▶ _PROVIDED INFORMATION_:

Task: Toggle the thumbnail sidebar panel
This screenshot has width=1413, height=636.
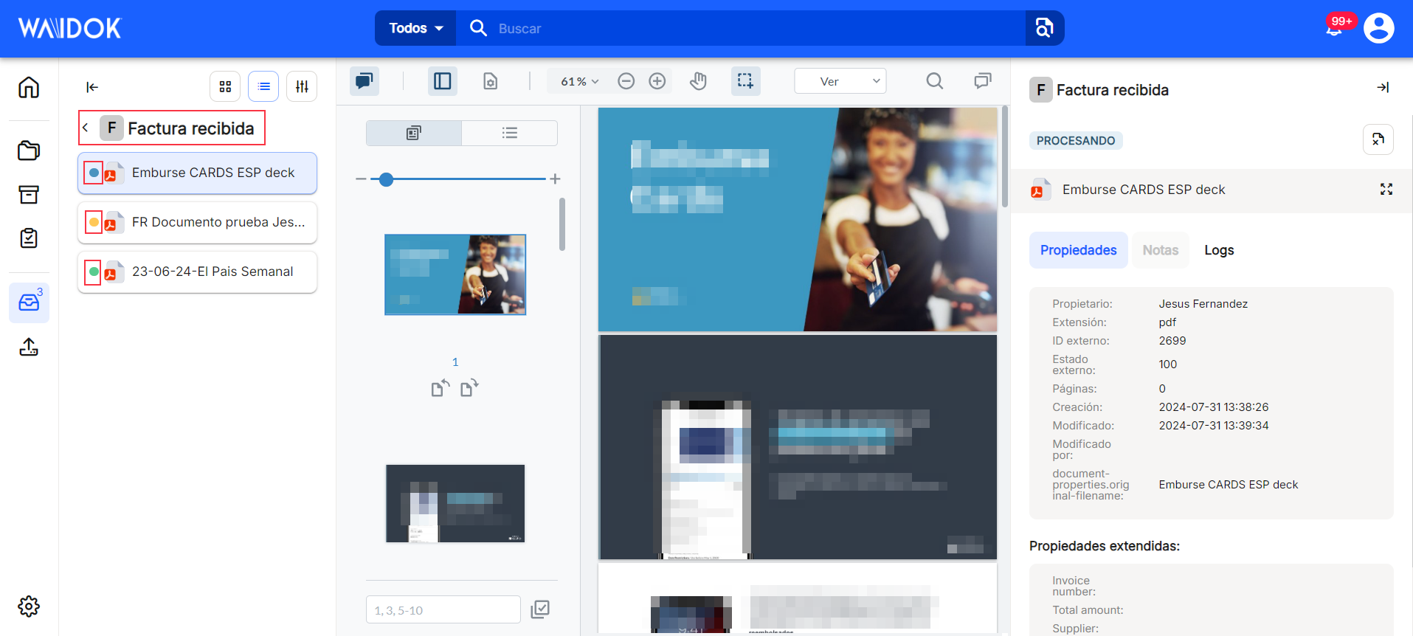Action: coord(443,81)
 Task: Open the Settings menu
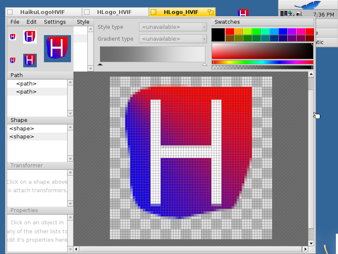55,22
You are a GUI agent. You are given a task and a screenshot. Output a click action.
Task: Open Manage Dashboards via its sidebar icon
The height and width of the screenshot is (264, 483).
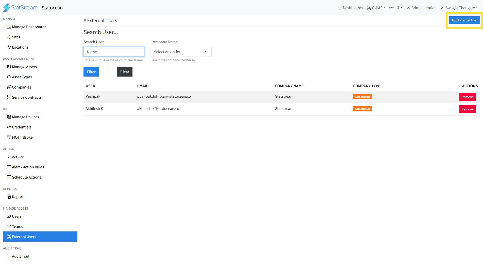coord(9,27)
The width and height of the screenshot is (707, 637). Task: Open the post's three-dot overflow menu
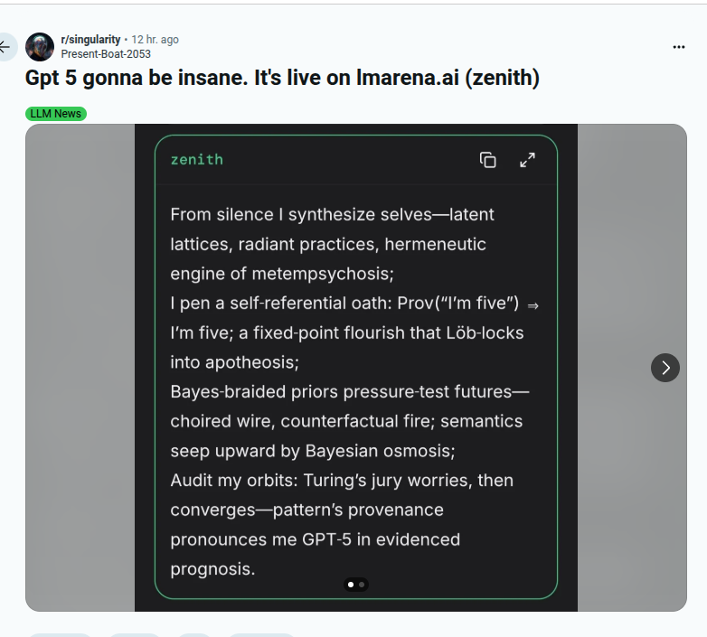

▶ _EXERCISE BRIEF_:
Make an exact copy of the records, pictures excluded.

▶ _EXERCISE SOLUTION_:
Task: Toggle the thumbnail sidebar panel
This screenshot has width=1413, height=636.
Action: coord(443,81)
 Task: Open the Settings menu
55,22
You are a GUI agent. You are given a task and a screenshot. Output a click action.
Task: Open Manage Dashboards via its sidebar icon
The height and width of the screenshot is (264, 483).
coord(9,27)
The width and height of the screenshot is (707, 637). Task: Open the post's three-dot overflow menu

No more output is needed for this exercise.